## What you are asked to do
From the line containing "Open the Participants panel" down to the last line of the listing, quote everything word for word, and nothing else, keeping pictures out.

**********

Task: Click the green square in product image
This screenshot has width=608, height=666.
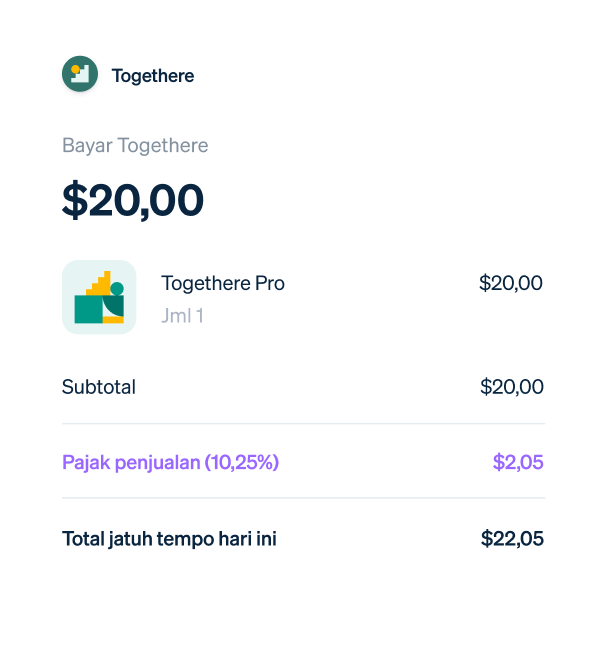Action: (88, 309)
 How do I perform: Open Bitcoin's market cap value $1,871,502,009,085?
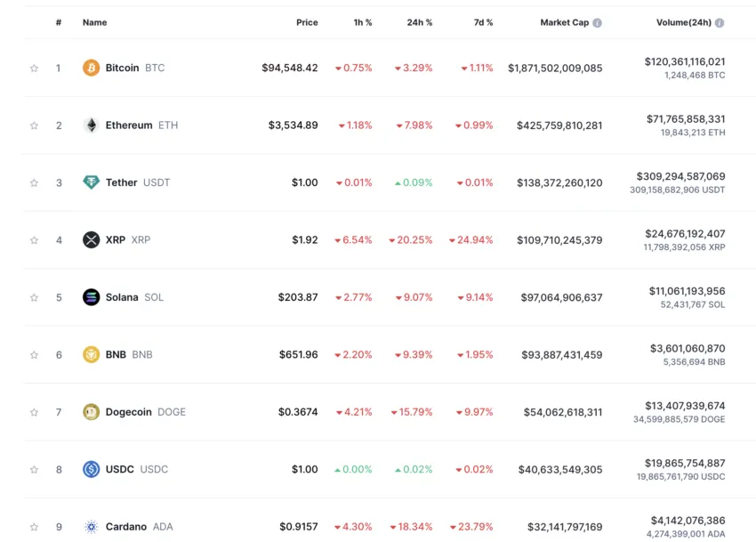point(555,68)
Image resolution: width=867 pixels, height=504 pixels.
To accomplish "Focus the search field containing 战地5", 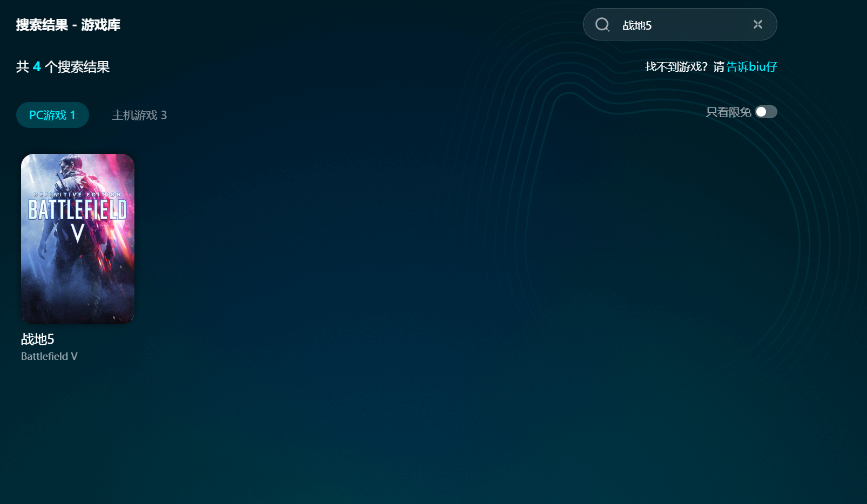I will (x=680, y=25).
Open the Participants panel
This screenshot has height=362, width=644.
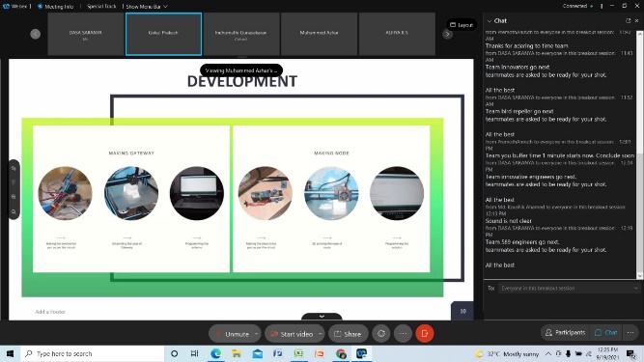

**********

## Reply to the task
Open the Participants panel
This screenshot has height=362, width=644.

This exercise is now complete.